Forget about pie-in-the-sky far-left ideas like the Green New Deal or “Medicare-for-all” passing a GOP-controlled Senate. Even Biden’s campaign riff — “first thing I’d do is repeal those Trump tax cuts” — is likely about to meet the cold reality of divided government.

Pushing huge tax hikes in the current economic climate will certainly get the cold shoulder from Senate Republicans, and possibly Senate Democrats facing reelection in two years. These Democrats are staring down the unpleasant prospect of defending their seats in a Biden midterm — more on that a bit later.

 Biden may not have campaigned as a left-wing radical, but he’s now presiding over a party chock full of them. Balancing the impulses of his party’s progressive wing will push his political skills to the limit and churn up countless news cycles.

 The incoming president may want to keep his presidency focused on commonsense measures to address the ongoing COVID-19 pandemic.

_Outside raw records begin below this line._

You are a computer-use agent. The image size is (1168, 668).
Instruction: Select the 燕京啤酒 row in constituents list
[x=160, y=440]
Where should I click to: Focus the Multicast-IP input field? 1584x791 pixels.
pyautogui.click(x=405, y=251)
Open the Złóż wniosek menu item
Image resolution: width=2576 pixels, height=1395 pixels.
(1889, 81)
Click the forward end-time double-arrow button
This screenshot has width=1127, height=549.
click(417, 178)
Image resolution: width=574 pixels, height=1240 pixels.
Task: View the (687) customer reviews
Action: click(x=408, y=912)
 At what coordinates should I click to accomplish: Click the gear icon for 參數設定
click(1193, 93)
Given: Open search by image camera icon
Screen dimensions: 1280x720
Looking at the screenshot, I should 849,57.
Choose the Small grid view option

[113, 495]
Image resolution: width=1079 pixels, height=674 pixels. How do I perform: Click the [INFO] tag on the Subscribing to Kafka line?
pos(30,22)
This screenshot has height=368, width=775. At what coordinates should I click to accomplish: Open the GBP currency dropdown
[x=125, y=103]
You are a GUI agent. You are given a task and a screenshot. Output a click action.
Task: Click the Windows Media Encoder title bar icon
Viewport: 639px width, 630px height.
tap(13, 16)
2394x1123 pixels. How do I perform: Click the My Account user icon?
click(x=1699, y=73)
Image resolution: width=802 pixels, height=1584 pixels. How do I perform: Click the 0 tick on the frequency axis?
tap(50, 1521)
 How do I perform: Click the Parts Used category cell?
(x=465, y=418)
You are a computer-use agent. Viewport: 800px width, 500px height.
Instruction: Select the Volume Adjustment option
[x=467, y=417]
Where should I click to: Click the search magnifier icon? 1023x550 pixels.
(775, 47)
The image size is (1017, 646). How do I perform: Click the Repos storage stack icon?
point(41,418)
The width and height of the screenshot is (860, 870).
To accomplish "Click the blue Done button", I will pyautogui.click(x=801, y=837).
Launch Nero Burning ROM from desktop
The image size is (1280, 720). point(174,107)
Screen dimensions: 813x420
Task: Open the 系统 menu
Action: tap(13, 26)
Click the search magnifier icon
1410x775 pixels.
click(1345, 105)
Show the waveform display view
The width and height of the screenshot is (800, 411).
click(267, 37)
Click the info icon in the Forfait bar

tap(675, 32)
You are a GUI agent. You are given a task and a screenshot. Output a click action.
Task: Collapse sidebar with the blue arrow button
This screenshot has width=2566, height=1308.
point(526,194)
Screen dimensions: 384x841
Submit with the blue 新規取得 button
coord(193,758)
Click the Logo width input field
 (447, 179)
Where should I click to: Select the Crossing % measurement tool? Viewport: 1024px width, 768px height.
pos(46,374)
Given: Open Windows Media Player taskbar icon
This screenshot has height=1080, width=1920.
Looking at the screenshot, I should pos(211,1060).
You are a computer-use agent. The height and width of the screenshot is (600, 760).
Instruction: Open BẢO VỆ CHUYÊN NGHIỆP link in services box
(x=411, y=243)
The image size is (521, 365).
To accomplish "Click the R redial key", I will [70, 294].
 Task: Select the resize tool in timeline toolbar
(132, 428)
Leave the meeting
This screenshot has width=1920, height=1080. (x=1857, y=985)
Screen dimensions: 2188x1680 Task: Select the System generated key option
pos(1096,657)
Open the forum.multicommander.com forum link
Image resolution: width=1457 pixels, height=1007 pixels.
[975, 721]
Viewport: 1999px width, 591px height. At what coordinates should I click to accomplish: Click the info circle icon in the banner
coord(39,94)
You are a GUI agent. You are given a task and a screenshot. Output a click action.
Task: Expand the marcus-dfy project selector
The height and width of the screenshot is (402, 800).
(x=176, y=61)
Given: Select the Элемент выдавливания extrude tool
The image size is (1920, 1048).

He has a chance to rally bipartisan support on dealing with this health crisis, especially as the case numbers continue moving in the wrong direction. 

It’s an open question whether the most liberal Democrats will go along with a moderate and pragmatic Biden legislative agenda, or will instead demand Biden fight for an agenda that Bernie Sanders labeled as the most progressive since President Franklin Delano Roosevelt.


Already, the fault lines are being laid bare. Extreme-left Rep. Alexandria Ocasio-Cortez, D-N.Y., said her party’s election losses resulted from the failure of Democrats to embrace proposals like the Green New Deal or defunding the police.

Meanwhile, Rep. Abigail Spanberger, D-Va., who won her reelection bid by less than a point, blamed AOC and other far-left Democrats for the party’s election losses, warning that “we need to not ever use the words 'socialist' or 'socialism' ever again.”

This dynamic will play out on the Senate side as well, albeit at a lower temperature. Another silver lining of a Biden presidency is that the 2022 Senate map improves dramatically for the GOP.  Prior to last week, Republicans faced the prospect of playing defense in Florida, Iowa, North Carolina and Ohio — swing states, yes, but all places that look a little redder than they did a week ago.


Wisconsin and Pennsylvania remain tough holds for the GOP, but now Democrats have two freshmen — New Hampshire’s Maggie Hassan and Arizona’s Mark Kelly — who will next face voters for the first time in purple territory. They will be placing the baggage of the first two years of the Biden presidency before the judgment of voters, and won’t want to be defending socialism in their swing states.

So while it’s always better to win than lose, last week’s election results created new opportunities that did not exist earlier — and should ease the political pain for Republicans in the months ahead.